The Supreme Court considered challenges to the lawfulness of the revised benefit cap introduced by the Welfare Reform and Work Act 2016 and related amendments to the Housing Benefit Regulations 2006 (in particular regulation 75CA and associated provisions). The appellants, lone parents and their children (variously described as cohorts with children under two or under five), alleged unlawful discrimination under the Human Rights Act 1998 read with article 14 taken with article 8 and/or article 1 of Protocol 1 to the European Convention on Human Rights, and relied on the United Nations Convention on the Rights of the Child (article 3) to inform that assessment.

The court held that the entitlement to welfare benefits at issue fell within the ambit of article 8 and that the appellants had the requisite status (lone parents and young children).
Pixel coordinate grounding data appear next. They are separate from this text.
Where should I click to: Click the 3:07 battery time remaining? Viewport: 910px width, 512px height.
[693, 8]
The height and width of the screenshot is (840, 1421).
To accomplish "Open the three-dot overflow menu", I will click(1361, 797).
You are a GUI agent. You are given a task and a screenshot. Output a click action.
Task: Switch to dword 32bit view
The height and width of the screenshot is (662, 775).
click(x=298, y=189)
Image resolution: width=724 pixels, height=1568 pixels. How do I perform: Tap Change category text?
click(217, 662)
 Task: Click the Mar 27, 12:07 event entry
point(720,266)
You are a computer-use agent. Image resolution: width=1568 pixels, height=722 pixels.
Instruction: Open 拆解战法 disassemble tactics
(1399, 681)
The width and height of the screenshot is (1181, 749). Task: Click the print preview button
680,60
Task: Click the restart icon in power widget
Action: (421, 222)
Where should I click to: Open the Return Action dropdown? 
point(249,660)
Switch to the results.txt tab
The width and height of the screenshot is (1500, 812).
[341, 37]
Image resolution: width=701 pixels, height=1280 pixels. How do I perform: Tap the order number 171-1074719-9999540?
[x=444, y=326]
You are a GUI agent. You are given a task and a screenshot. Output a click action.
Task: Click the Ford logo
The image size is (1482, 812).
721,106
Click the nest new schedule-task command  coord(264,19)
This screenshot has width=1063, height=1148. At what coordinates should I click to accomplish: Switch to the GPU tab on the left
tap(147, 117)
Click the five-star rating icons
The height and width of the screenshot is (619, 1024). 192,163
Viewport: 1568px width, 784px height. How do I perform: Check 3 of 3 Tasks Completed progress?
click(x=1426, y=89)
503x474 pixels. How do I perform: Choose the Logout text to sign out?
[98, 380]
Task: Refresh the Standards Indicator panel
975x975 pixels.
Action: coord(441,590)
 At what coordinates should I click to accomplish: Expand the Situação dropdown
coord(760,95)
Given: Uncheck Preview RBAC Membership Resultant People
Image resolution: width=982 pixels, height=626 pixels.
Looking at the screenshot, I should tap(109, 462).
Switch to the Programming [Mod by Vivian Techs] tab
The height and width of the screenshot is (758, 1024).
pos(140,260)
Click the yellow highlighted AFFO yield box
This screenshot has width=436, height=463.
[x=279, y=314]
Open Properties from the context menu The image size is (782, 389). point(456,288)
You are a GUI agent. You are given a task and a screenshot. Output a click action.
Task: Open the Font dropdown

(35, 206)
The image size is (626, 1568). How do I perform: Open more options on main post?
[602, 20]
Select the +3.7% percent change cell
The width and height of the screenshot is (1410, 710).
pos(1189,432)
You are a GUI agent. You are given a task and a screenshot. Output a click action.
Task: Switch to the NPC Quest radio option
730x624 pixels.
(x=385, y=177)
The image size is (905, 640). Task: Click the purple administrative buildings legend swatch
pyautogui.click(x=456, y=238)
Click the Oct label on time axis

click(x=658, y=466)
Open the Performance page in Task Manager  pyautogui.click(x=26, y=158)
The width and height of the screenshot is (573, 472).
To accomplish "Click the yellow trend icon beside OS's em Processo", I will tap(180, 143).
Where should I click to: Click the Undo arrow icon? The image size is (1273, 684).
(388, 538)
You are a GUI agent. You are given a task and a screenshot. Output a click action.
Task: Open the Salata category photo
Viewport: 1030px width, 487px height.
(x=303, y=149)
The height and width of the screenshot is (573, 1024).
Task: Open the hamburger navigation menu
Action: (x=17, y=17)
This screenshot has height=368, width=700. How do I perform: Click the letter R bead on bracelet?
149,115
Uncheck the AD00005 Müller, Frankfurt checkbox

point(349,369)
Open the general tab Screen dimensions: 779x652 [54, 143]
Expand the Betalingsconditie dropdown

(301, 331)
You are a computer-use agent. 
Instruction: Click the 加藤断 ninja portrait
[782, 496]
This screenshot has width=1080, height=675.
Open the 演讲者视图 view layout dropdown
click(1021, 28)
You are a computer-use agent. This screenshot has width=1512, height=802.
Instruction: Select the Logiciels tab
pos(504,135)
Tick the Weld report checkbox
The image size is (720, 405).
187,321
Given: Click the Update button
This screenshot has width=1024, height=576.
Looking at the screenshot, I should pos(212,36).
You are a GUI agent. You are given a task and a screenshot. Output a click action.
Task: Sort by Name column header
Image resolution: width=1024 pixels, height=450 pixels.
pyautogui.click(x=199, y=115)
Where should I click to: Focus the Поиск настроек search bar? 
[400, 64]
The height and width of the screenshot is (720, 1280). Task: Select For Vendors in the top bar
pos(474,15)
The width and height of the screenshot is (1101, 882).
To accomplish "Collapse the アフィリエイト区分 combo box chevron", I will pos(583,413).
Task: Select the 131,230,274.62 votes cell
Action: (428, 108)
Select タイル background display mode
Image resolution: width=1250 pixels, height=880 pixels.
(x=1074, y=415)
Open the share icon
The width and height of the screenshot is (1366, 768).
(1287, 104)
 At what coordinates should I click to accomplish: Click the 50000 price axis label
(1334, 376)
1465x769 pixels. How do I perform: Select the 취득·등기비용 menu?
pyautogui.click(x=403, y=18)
The central legal question was whether the government’s decision not to exempt those cohorts from the revised cap was justified. The court applied the established proportionality analysis in convention cases concerning socio‑economic policy and confirmed that, in the context of state welfare measures, justification will be upheld unless the impugned scheme is "manifestly without reasonable foundation".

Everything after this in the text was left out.